幸人は本来の目的を思い出して立ちあがった。

「姉さんは行方不明になっちゃうし、変な……その、家を素手で壊しちゃうような男が襲ってくるし、それに、何であなたがここに? いや、それよりも厚生労働省が姉と何の関係があるんですか?」

『あなたが』と言う個所で冬美を向けられた以外、幸人の声は部屋にいる全員に向けられていた。

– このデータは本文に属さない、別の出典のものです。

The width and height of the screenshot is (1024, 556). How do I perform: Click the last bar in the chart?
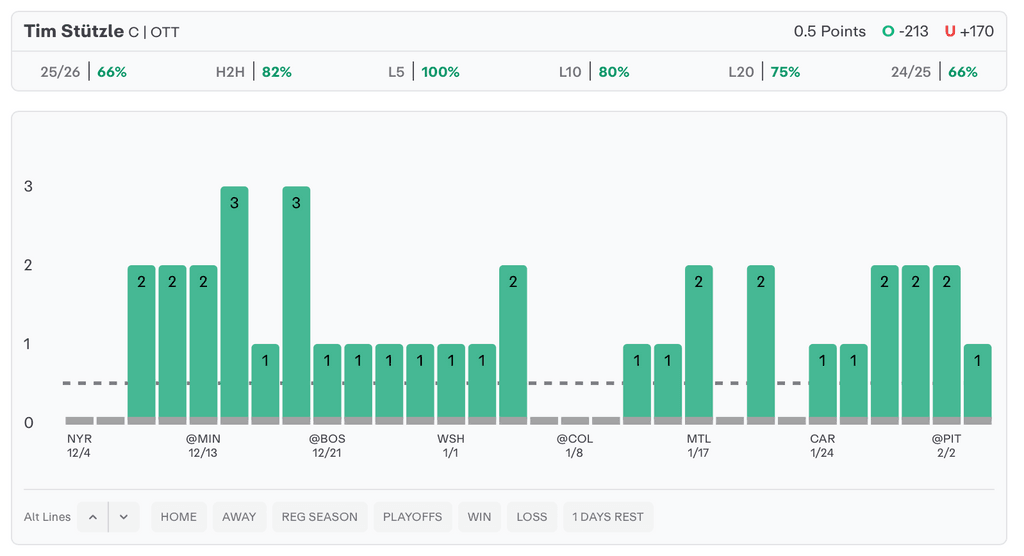[x=977, y=383]
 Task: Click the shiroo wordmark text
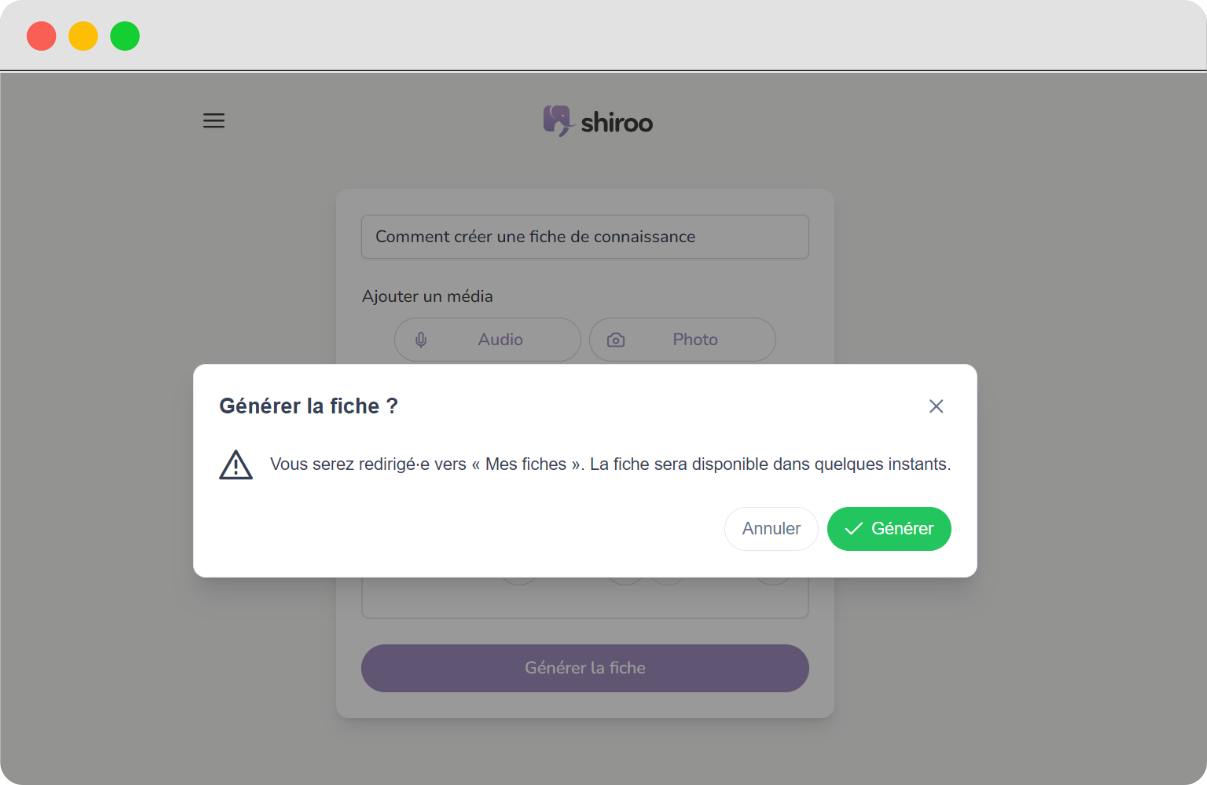pyautogui.click(x=616, y=123)
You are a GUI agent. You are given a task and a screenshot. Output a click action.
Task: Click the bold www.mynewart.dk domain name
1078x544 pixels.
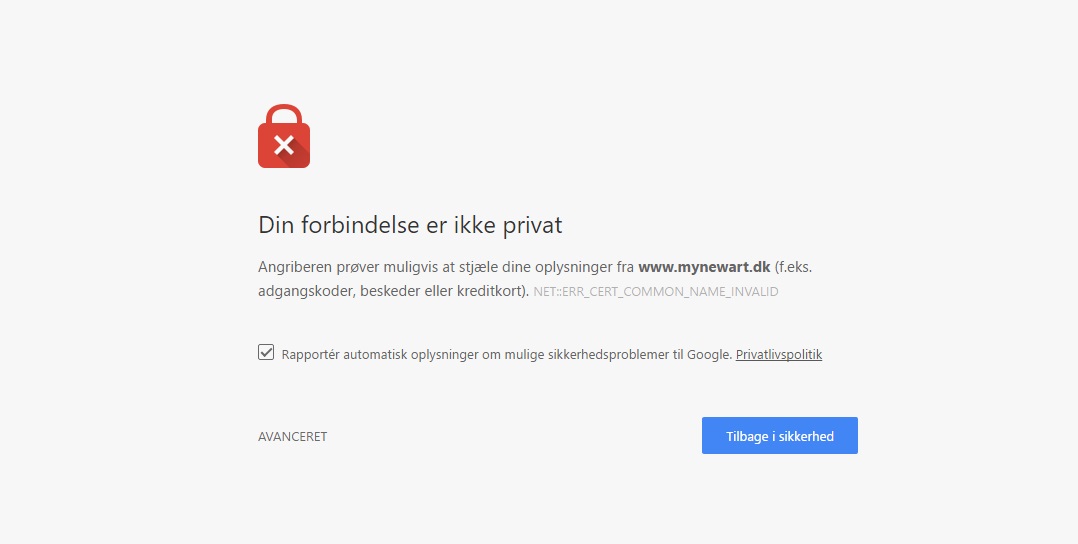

そんな幸人に全員の視線が集中していた――沈黙の眼差しで。

「幸人さん」

最初に沈黙を破ったのは沙羅だった。

「説明してあげるわ……分かっていることは全部」

それを合図にするように、ドアの傍らにいた英治が鍵をかけた。

「でも、どこから話したらいいかしらね」

「そ……の」

「そうね、まずはここが何かを説明した方が良さそうね」

幸人の回答を待たず、沙羅は窓際の初老の男に声をかけた。

「五十嵐課長、お願いできるかしら」

子供が自分の祖父でも通用しそうな相手に言う口調ではなかったが、五十嵐と呼ばれた男は気にした風も無く席を立った。

「そうだな……」

そう言いながら、机に置いたシガレットケースから葉巻を取り出すと、専用のVカッターで端を切り落とし、柄の長いマッチで充分に火を点してから咥えた。

幸人にはそれがじらされているようで苛立ちさえ覚え始めていたが、逆に心構えの時間として受け止めた。

が。

「吸血鬼、という存在を君は信じるかね?」

煙と共に吐かれた台詞は、まさしく彼を煙に巻いていた。